Die Vorinstanzen haben die Klageansprüche dem Grunde nach für gerechtfertigt erklärt. Die Revision der Beklagten blieb erfolglos.

Aus den Entscheidungsgründen:

Gewiß gehört es zu den Pflichten eines Schleppzugführers, auf schwierigen Fahrtstrecken seine Anhänge laufend zu beobachten, Kursfehlern der Anhänge durch Weisungen oder sonstige Maßnahmen zu begegnen (BGH VersR 1969, 749; 1970, 567) und ihnen bei anderweiten Schwierigkeiten, sofern möglich, zu helfen. Auf eine Erfüllung dieser Pflichten durch den Schleppzugführer können die Anhangschiffer regelmäßig auch vertrauen.

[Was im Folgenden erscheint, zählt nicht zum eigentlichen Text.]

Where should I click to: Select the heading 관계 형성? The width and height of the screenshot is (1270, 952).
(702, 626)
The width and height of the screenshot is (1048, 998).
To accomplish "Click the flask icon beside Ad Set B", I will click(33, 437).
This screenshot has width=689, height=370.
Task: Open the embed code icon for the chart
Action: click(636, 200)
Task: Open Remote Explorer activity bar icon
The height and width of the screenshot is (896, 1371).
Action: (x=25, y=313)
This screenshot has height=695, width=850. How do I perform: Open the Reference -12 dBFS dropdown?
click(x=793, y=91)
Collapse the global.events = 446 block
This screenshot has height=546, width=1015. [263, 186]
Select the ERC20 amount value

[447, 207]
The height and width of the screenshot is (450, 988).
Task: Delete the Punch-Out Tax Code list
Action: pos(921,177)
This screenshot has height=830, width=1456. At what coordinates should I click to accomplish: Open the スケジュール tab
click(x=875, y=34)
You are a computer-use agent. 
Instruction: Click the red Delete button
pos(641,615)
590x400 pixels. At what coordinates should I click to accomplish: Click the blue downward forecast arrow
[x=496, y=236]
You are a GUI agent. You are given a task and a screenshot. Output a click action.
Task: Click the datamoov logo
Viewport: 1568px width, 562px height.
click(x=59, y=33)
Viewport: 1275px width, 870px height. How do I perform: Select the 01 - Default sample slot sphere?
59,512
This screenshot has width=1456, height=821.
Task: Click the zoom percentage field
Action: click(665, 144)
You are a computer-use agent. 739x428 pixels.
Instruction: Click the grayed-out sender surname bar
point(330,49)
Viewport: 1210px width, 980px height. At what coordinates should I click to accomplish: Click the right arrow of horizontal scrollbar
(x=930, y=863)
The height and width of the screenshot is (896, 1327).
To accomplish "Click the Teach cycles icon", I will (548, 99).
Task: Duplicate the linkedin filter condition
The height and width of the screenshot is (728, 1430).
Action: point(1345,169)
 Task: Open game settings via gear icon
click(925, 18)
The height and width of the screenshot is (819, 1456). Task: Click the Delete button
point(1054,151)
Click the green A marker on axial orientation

Das schließt jedoch nicht aus, daß die Anhangschiffer den Schleppzugführer auf solche Situationen ihrer Fahrzeuge aufmerksam machen müssen, die eine sichere Reise des Schleppzuges gefährden. Die gegenteilige Auffassung der Revision übersieht, daß die Anhangschiffer nach § 2 Nr. 4 Abs. 2 Satz 2, § 4 BinSchStrO 1954 (jetzt: § 1.02 Nr. 5 Abs. 2 Satz 2, § 1.04 BinSchStrO 1971) gehalten sind, ihrerseits alle Maßnahmen zu treffen, die für eine sichere Reise des Schleppzuges erforderlich sind (vgl. Wassermeyer, Der Kollisionsprozeß 3. Aufl. S. 285/286). Zu diesen Maßnahmen kann auch die Wahrschau des Schleppzugführers über die gefährliche Lage eines Anhangs gehören. Das wird beispielsweise der Fall sein, wenn Zweifel an einer ordnungsmäßigen Beobachtung der Anhänge durch den Schleppzugführer bestehen und deshalb damit zu rechnen ist, daß er die gefährliche Lage eines Anhangs nicht oder nicht rechtzeitig bemerkt, oder wenn in Betracht zu ziehen ist, daß der Schleppzugführer auch bei gehöriger Beobachtung die gefährliche Lage eines Anhangs nicht sofort erkennen kann.

Hieraus ergibt sich, daß das Berufungsgericht zu Recht den Beklagten zu 4 zur Wahrschau des Bootes für verpflichtet gehalten hat. Der TSK war mindestens 400 m oberhalb der Brücke in Steuerbordschräglage geraten. Er mußte bei der raschen Annäherung des Schleppzuges an die Brücke (Geschwindigkeit nach dem Vortrag der Beklagten: 14 bis 15 km/st) alsbald aufgestreckt werden, wenn die Brückenöffnung sicher durchfahren werden sollte. Da das Boot hierzu - unstreitig - keine Weisung gab, ferner nichts unternahm, um ein Aufstrecken des TSK E durch eine Kursänderung zu unterstützen, mußte der Beklagte zu 4 während der weiteren Annäherung an die Brücke damit rechnen, daß die Führung des Bootes entweder unaufmerksam war oder die Schwierigkeiten beim Aufstrecken des an sich gut zu steuernden TSK nicht sofort erkennen konnte. Deshalb mußte e r das Boot auf diese Schwierigkeiten aufmerksam machen und gegebenenfalls dessen Unterstützung zum Rufstrecken des Kahnes verlangen, anstatt, wie es im angefochtenen Urteil zutreffend heißt, „sehenden Auges in eine gefährliche Situation hineinzufahren".

Ohne Erfolg wendet sich die Revision gegen die Feststellung des Berufungsgerichts, das pflichtwidrige Unterlassen des Beklagten zu 4 sei für die Anfahrung des Brückenpfeilers durch TSK E adäquat kausal gewesen. Bei den Berechnungen, welche die Revision zur Stützung ihrer gegenteiligen Auffassung vornimmt, übersieht sie das Vorbringen der Beklagten in den Vorinstanzen, wonach das Boot erst kurz vor der Brücke den Kurs nach Steuerbord gerichtet und TSK E den Brückenpfeiler nur leicht mit dem Heck gestreift hat. Danach liegt es auf der Hand, daß bereits ein etwas früheres Abziehen des TSK E durch das Boot genügt hätte, um die Anfahrung des Pfeilers zu verhindern.